Infusionsoft API flow

Hello,

I have a workflow that I want to implement but currently I’m not sure how. I have two applications that integrate into infusionsoft but they are both using one client id and client secret. One of the applications (we’ll call it demo) has to stay constantly logged in so I logged in the first time, generated the access and refresh token, saved those to a database, and whenever I make a call from the front end I pull that information from the database for the infusionsoft calls. Now I’m making a new application (we will call it lite) that when a user clicks to authorize, they sign in with their own information, and using the same client id and client secret receive another access and refresh token then get redirected to another website (react front end) with their token information in the url that I parse to create their key. When they make an infusionsoft request I do a javascript post to the lite site and construct their key with the information that the react front end has. This doesn’t seem to be working and I was wondering if it is because each user can only have one access token and refresh token so since I’m authorizing for the demo site I can’t use another access token for the lite site, OR only one access and refresh token can be issued per application and I need to just pull that same information from the same database for the lite site? I know that’s complex but this is the best place I could think of to ask a question like this, any help would be really appreciated, thanks.

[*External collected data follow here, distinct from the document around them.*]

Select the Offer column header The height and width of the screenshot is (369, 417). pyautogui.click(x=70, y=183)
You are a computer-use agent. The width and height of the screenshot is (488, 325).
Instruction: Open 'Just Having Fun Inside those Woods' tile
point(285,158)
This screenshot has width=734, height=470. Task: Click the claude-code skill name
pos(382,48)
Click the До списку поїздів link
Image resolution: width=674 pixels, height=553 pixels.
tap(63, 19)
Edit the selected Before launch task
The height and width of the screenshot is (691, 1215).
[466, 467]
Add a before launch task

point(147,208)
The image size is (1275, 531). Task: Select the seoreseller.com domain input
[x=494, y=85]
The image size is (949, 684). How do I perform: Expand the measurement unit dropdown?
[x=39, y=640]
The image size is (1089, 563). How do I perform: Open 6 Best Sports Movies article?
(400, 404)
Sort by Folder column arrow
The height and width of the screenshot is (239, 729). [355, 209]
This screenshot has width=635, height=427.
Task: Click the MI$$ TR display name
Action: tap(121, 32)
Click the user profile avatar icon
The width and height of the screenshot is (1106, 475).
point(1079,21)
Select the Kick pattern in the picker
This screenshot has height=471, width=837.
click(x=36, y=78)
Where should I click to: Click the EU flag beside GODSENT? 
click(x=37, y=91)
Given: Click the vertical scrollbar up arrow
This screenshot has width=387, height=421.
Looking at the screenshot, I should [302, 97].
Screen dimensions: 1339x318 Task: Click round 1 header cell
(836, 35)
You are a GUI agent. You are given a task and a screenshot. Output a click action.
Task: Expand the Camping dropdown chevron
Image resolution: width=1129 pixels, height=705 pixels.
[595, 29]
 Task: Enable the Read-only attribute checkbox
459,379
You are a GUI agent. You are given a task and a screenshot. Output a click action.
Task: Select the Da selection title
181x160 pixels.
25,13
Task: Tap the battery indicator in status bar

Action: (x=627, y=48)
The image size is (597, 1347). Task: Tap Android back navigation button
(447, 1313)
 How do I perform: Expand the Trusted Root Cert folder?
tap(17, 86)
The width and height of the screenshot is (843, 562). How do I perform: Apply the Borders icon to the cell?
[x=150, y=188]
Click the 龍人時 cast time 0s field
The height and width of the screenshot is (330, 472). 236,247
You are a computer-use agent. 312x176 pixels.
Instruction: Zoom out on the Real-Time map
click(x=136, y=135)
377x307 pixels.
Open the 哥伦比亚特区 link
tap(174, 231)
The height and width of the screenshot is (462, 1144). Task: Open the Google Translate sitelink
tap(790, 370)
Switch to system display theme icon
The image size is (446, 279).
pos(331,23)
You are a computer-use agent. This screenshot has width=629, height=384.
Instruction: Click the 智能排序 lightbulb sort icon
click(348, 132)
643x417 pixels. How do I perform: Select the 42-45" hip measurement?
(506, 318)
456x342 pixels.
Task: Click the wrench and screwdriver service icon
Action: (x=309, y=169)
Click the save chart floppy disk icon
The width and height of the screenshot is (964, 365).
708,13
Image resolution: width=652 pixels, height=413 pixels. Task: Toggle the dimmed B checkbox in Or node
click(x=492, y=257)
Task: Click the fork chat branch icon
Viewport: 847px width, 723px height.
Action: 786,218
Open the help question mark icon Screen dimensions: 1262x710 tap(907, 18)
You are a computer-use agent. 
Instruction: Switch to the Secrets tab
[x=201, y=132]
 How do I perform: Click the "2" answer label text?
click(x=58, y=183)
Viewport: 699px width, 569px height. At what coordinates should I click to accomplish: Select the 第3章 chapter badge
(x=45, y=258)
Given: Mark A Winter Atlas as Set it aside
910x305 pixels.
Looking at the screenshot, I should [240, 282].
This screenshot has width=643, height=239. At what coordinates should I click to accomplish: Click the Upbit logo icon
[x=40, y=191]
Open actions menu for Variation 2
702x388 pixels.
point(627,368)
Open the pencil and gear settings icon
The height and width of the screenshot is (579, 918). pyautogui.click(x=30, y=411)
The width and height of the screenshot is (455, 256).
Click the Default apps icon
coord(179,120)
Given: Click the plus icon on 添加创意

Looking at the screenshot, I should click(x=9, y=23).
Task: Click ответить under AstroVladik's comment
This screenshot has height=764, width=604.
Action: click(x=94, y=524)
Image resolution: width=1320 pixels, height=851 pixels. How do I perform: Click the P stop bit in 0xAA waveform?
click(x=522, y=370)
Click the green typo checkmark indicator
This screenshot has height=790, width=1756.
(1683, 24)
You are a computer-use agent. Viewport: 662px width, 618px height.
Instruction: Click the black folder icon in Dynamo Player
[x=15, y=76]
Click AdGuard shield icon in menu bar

So your developer client id/secret identifies you as the requesting developer. The user’s oauth confirmation identifies them as the authorizing party. The token you get, therefor, represents the connection between you and their authorization. This means that if the same user with the same granted app access authorizes using your same credentials, then the former token will be in-validated when the new one is requested. It sounds like you may be encountering this very thing. My solution would be to setup a different set of dev credentials per application you create.

I had a feeling that was the case but I tried a different user for the authorization process which gave them a different set of access and refresh tokens and when I try to send those to my home.php page for constructing the infusionsoft->token it responds with a 500 internal server error. I’ve poured over the code and the error stops happening when I delete any infusionsoft related functions (in this case:
$contact = $infusionsoft->contacts()->findByEmail(“rnabeeh@infosol.com”, $selectedFields);
)

I tried doing an echo back to my react page to see what the infusionsoft object contains and it looks like this

frbszg558xgkrrpkbk7mekwyzpraqavqzad4b63bjrtc46nt1520637553{“needsEmptyKey”:true}

but the token looks right when I do an echo back it looks like this:

{“accessToken”:“frbszg558xgkrrpkbk7mekwy”,“refreshToken”:“zpraqavqzad4b63bjrtc46nt”,“endOfLife”:“1520637553”,“extraInfo”:{“token_type”:“bearer”,“scope”:“full|uv158.infusionsoft.com”}}

All this information used to construct the token were sent to the react page from the php page on authorization just for clarity. I hope all of this makes sense because currently I’m really not understanding the problem. Thanks again

You might need IS to look for you. I don’t believe a 500 error should be what you get if it was an actual authentication issue.

Yeah I’m not sure I’m understanding the issue properly because I checked to see if using the same information would work if I didn’t redirect to the react page and it did. Do I just talk to their support team for something like this?

Actually, scratch that I figured out the issue. It had to do with the way I was sending the information back to the php page. I appreciate the help if it doesn’t work for future queries then I definitely need to get some sort of in depth IS support or possibly some API experts, but again thanks this issue is currently resolved.

API is something I know very well especially with the IS api’s but if you have need then sometimes an IS employee can look at server records and such which might be helpful, however, general support would not be the contact. If you need to then we could probably ping the right person in here but also on some of the FB pages you’ll find help as well.